## WHAT YOU ARE ASKED TO DO
The answer must consist solely of the lines from the one with "You are a computer-use" through the last line of the data, copied exactly, with no pictures.

RECORDS FOR THIS EXERCISE section start

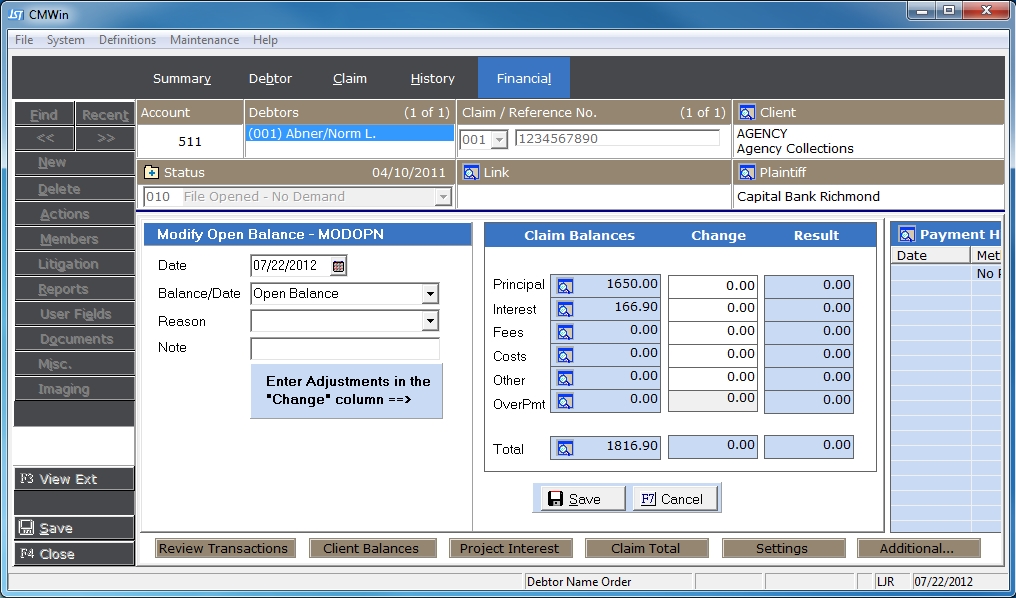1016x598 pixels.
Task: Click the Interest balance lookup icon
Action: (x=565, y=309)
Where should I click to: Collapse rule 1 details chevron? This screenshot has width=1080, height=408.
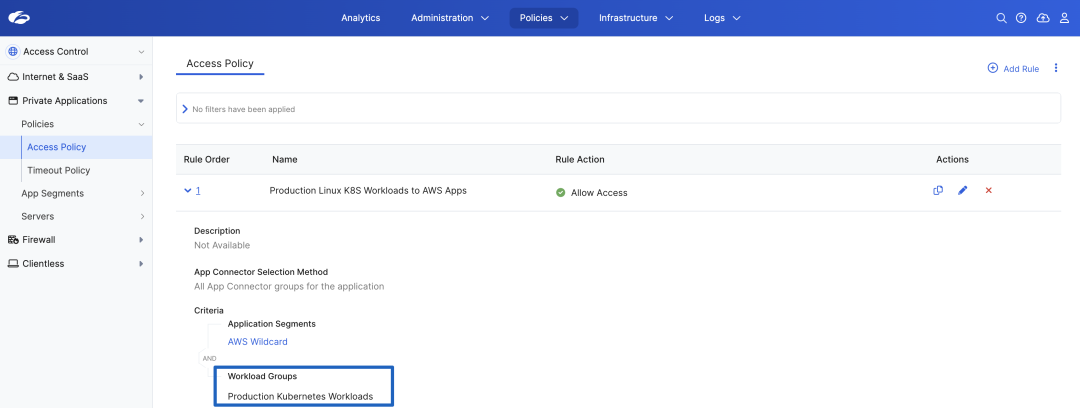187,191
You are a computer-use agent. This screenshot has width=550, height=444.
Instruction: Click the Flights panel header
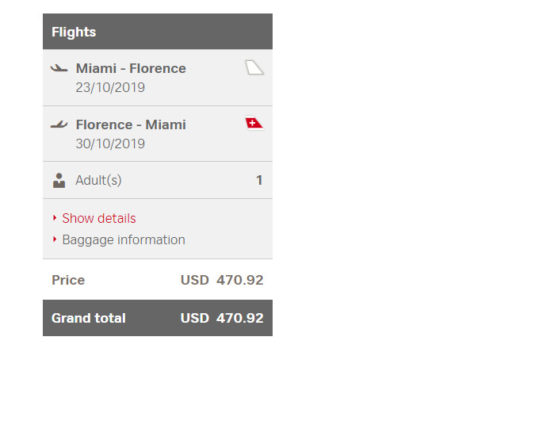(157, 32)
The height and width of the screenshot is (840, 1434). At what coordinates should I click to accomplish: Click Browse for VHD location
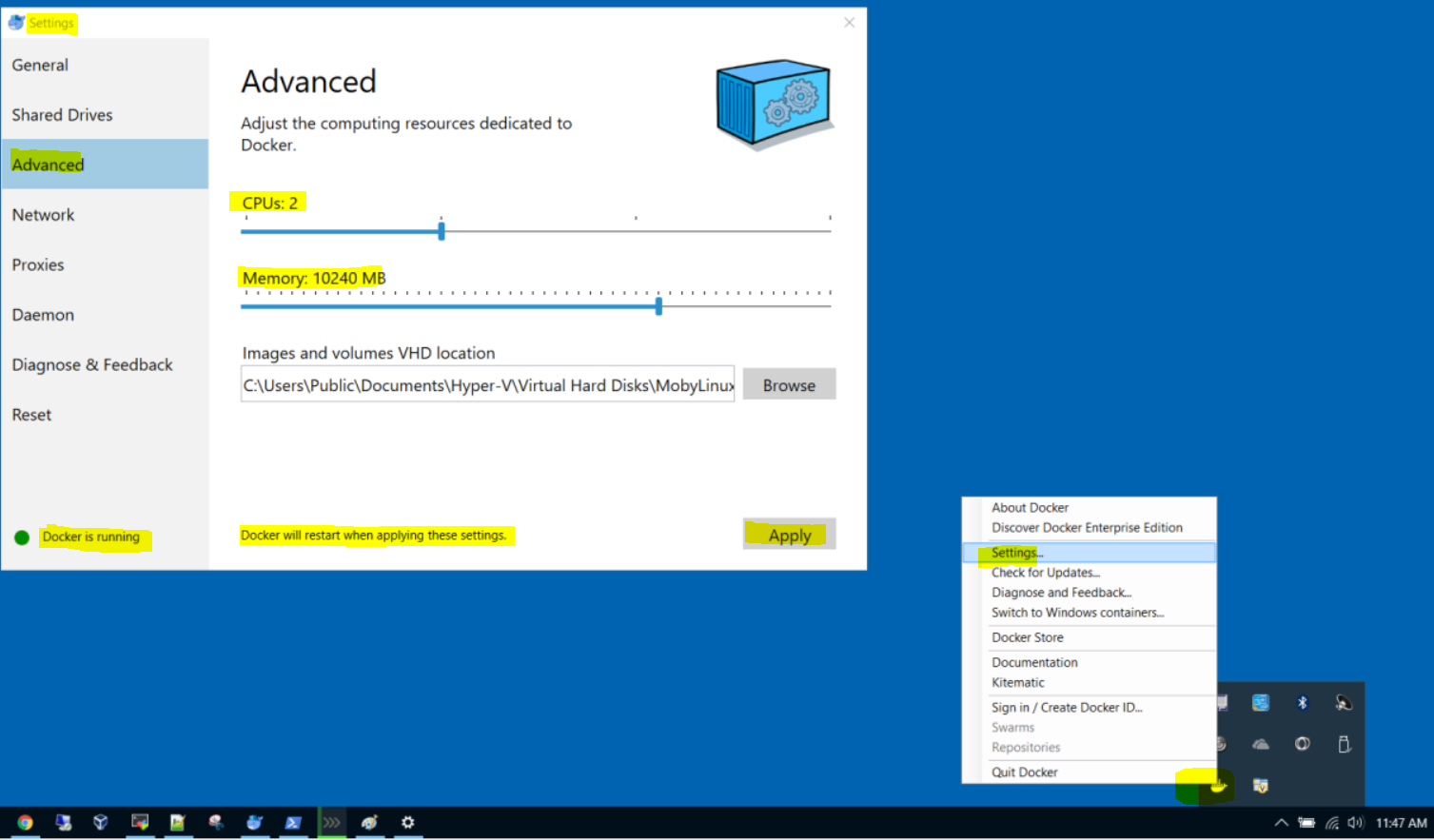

RECORDS FOR THIS EXERCISE section end

## TASK RESULT
You are a computer-use agent. This screenshot has width=550, height=444.
Instruction: Click the Flights panel header
(157, 32)
The height and width of the screenshot is (840, 1434). At what coordinates should I click to accomplish: Click Browse for VHD location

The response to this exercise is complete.